FRAGMENTO SELECCIONADO:
☆ ☆ ☆ ☆

Debe ser por esa razón que, a menudo, caemos en la tentación de esperar al que debe indicarnos el camino y olvidamos  que lo más importante es que no se trunque el viaje por el paso que nosotros debemos dar y que no damos por estar esperándole. Pero tampoco la realidad es tan sencilla como puede parecer.

Una pregunta no deja de repicar en mi cerebro ¿Qué sucedió en los mil setecientos años que separan a Heron de Watt? ¿La humanidad estuvo esperando la llegada de otro pionero que no acababa de llegar, para poder continuar el viaje hacia el futuro? ¿Entramos en la larga noche o nos castigaron los dioses por querer parecernos demasiado a ellos? ¿Fuimos incapaces de valorar el potencial de estas maravillosas máquinas más allá de considerarlas juguetes para engañar a los feligreses con los movimientos de los autómatas que representaban a dioses en los tiempos de Arquímedes?

☆ ☆ ☆ ☆

Prolonga el texto sobre los siglos que separan a Heron de Watt a partir de su última frase.

☆ ☆ ☆ ☆

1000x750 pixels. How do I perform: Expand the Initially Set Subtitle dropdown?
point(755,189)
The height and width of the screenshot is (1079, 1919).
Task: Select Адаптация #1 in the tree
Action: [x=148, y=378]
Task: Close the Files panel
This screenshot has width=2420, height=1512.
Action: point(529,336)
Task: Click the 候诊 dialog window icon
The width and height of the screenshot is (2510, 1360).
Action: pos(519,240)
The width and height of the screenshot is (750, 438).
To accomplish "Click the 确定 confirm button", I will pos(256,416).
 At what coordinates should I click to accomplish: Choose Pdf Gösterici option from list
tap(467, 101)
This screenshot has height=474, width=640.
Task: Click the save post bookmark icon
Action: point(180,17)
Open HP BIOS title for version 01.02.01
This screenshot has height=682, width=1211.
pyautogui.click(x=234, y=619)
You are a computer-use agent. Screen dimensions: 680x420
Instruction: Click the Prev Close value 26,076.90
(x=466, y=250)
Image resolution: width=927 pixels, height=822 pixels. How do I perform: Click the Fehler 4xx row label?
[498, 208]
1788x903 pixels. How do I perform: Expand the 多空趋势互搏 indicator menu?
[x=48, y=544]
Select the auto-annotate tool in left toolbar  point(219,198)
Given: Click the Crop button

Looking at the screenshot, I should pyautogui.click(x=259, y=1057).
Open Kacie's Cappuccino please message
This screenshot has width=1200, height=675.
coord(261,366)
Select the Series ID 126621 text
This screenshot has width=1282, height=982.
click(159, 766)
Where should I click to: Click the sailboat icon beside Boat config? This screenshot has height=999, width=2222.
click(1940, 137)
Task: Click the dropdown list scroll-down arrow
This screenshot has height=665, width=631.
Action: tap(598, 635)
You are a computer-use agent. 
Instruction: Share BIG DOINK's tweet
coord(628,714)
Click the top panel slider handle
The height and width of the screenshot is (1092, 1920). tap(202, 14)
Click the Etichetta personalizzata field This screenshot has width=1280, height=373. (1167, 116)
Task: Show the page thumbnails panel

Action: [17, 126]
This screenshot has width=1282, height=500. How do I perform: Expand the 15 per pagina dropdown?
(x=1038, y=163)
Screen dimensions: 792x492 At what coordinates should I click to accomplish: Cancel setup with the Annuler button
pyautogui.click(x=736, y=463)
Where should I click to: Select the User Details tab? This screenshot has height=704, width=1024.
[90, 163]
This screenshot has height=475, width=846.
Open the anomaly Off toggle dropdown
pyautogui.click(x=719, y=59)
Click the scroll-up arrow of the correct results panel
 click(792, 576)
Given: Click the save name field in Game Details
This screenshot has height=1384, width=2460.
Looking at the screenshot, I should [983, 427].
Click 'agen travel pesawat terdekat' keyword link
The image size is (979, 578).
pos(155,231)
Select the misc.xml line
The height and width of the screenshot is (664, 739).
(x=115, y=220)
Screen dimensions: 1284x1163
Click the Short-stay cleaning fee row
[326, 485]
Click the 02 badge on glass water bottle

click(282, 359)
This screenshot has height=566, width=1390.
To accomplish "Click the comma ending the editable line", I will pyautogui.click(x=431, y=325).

☆ ☆ ☆ ☆

RESPUESTA:
Marco Vitruvio, otro ingeniero y arquitecto contemporáneo de Heron, autor de los textos que sirvieron a Leonardo da Vinci para realizar su famoso dibujo del Canon de las proporciones humanas, ya hizo estudios de eficiencia de las máquinas que inventó. Su rueda hidráulica vertical para moler trigo era capaz de moler 150 kilos en una hora, mientras que dos esclavos solo lograban moler siete kilos. No es razonable pensar que se truncó la genialidad de golpe ni que no había estímulos suficientes para que la evolución siguiera con su velocidad de crucero. Solo cabe una explicación. Para que florezca el potencial que tenemos es necesario un liderazgo político que lo canalice y que nos haga ver un poco más allá de nuestros propios intereses cortoplacistas. Tengo la sospecha de que el parón histórico lo provocaron los que se preguntaban con retórica altanera ¿para qué esforzarnos en construir máquinas si no nos acabaremos los esclavos? Y a los líderes políticos ya les iba bien.